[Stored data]
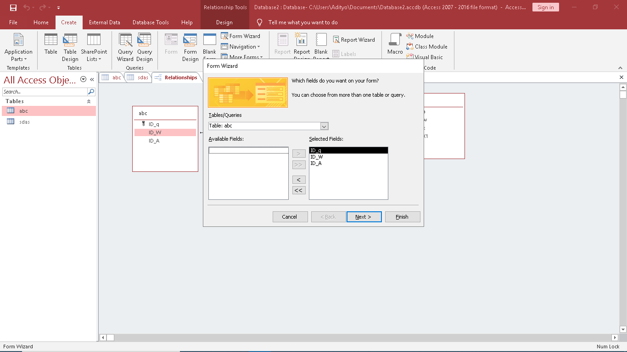Open the Navigation dropdown in the ribbon
Viewport: 627px width, 352px height.
(241, 47)
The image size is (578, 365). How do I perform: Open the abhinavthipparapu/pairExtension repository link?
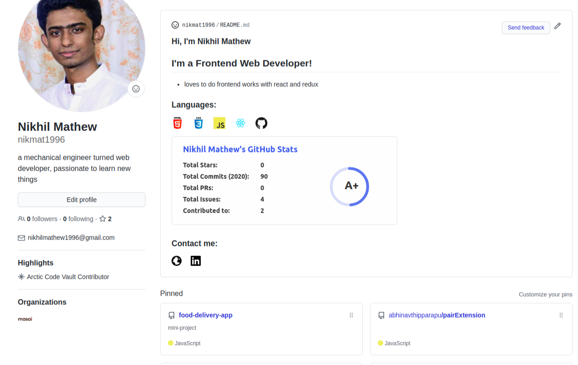click(437, 315)
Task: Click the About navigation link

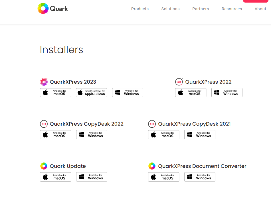Action: tap(260, 9)
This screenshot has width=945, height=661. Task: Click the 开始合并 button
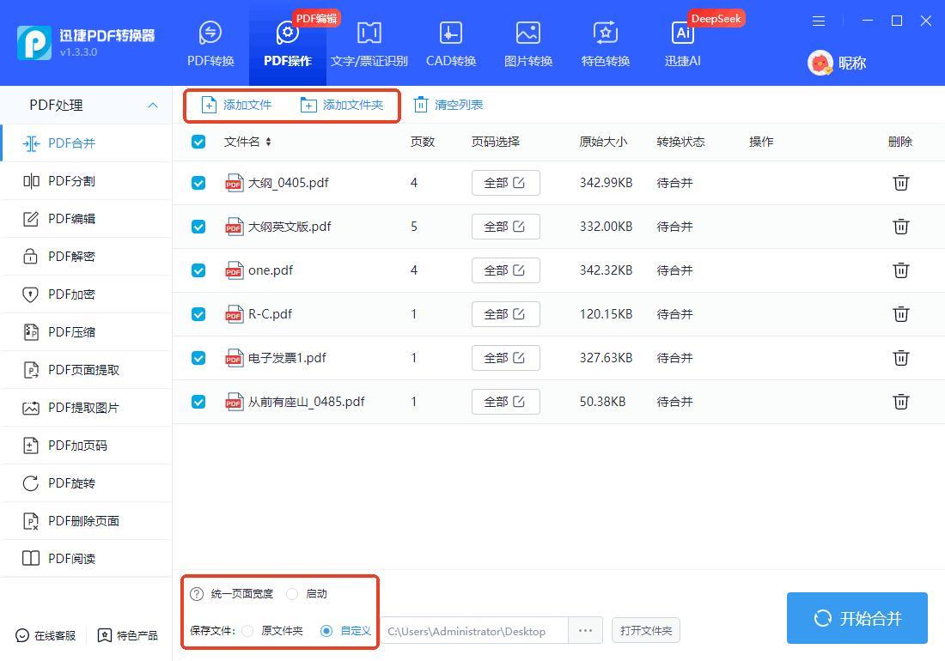pyautogui.click(x=857, y=618)
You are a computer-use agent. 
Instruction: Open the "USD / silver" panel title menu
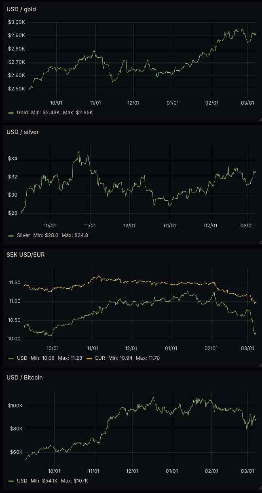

[Task requirements] Extract word for word every line from the line that contains "The image size" to the final line of the data, both included, and nothing else; skip the pictures.

[Result]
The image size is (578, 365). How do I perform: Open the abhinavthipparapu/pairExtension repository link?
click(437, 315)
Task: Click the About navigation link

Action: tap(260, 9)
This screenshot has width=945, height=661. Task: Click the 开始合并 button
pyautogui.click(x=857, y=618)
You are a computer-use agent. 
Instruction: Open the "USD / silver" panel title menu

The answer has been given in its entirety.